Reuters reports on CEI's Center for Class Action Fairness's objection to the proposed Volkswagen emissions settlement. Reporter Alison Frankel calls CCAF's Ted Frank a "class action maverick" and "among class action lawyers' most feared objectors."
Class action maverick Ted Frank of the Competitive Enterprise Institute has filed an objection to the proposed $14.7 billion settlement between Volkswagen and owners and lessors of its two-liter engine clean diesel cars, arguing that class members could have obtained the same relief if private lawyers hadn't been involved in the deal. In fact, the CEI brief alleges that clean diesel owners are worse off because class action lawyers inserted themselves into negotiations between VW and state and federal regulators.
As for class lawyers breaching their duty, CEI claims that plaintiffs' lawyers obtained nothing more for their clients than government negotiators won from VW, yet want to collect as much as $332 million in fees and expenses. It is no improvement, according to CEI, that class counsel structured the settlement so that their fees and expenses will be negotiated separately from the class deal and will be paid directly by VW, rather than from the class settlement fund.
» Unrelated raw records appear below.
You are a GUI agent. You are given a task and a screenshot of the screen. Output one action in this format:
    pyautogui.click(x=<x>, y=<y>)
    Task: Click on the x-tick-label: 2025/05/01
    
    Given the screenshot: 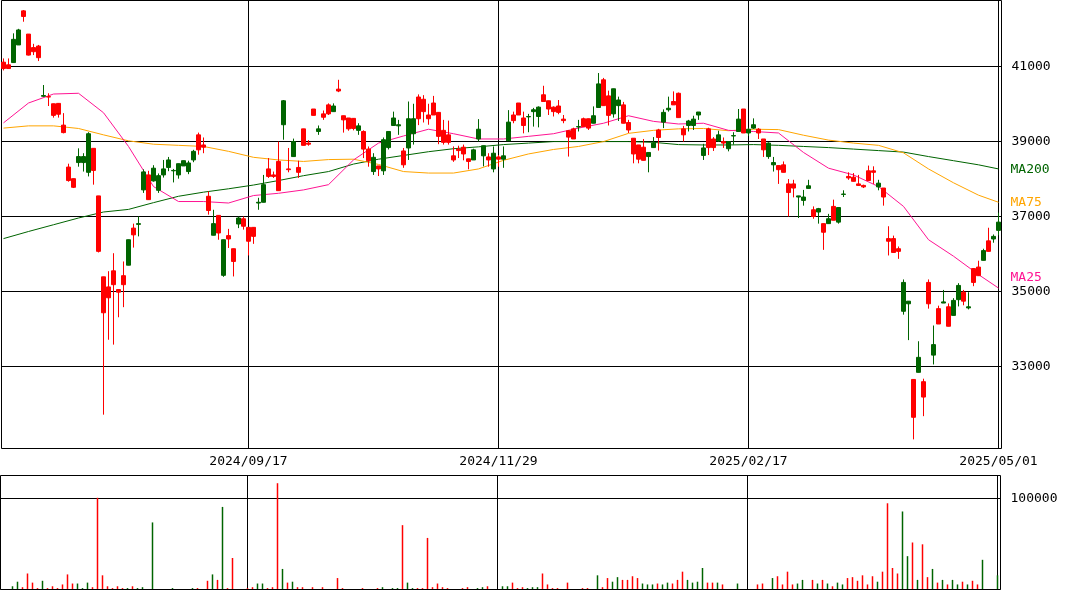 What is the action you would take?
    pyautogui.click(x=998, y=460)
    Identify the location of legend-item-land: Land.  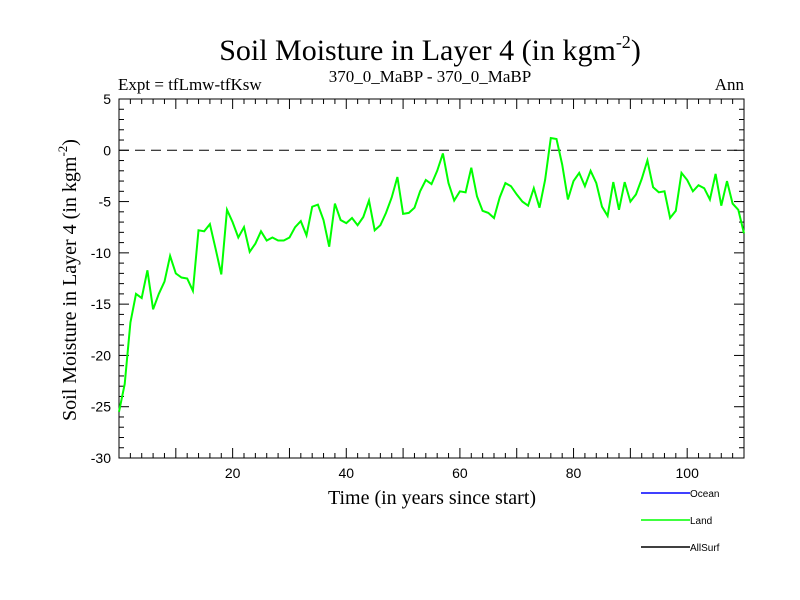
(676, 522).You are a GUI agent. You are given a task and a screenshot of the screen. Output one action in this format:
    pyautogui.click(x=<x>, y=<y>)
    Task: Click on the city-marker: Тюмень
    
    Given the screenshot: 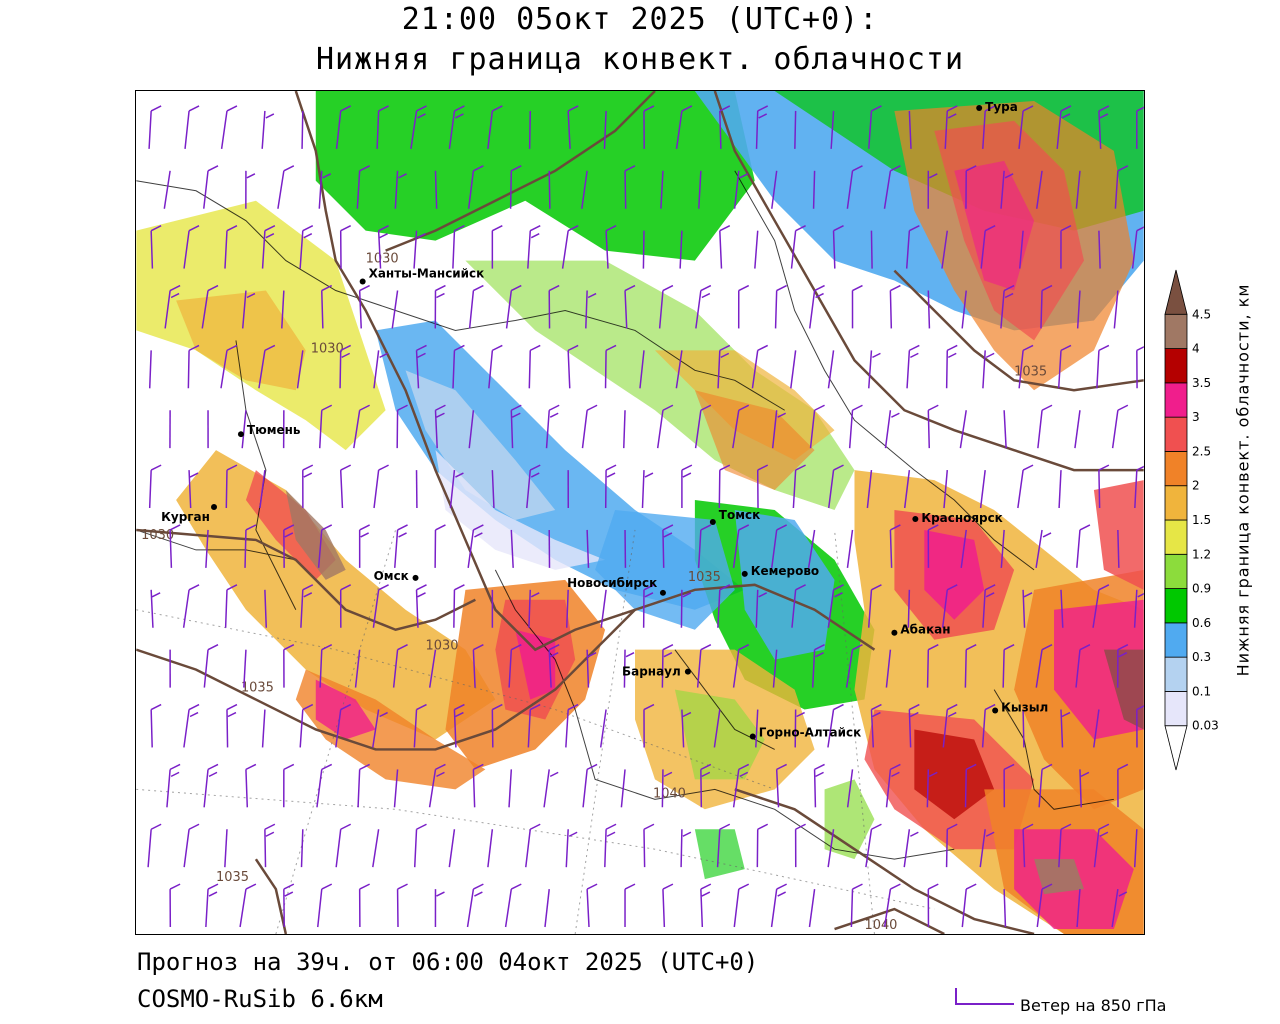 What is the action you would take?
    pyautogui.click(x=269, y=430)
In fact, CEI contends, that arrangement is deeply suspect. It leaves class members in the dark about what their lawyers will collect, the objector's brief said, and probably cost class members hundreds of millions of dollars because VW was likely expecting class lawyers to ask for more money so ceded less to the class in settlement negotiations. Class lawyers compounded the betrayal, according to CEI, when they failed to demand that VW give class members any difference between the maximum VW agrees to pay and whatever class lawyers are ultimately awarded by U.S. District Judge Charles Breyer of San Francisco, who is overseeing the case.
About 15 objections, some on behalf of several VW class members, were filed as of the Sept. 16 deadline. Frank and the CEI are among class action lawyers' most feared objectors.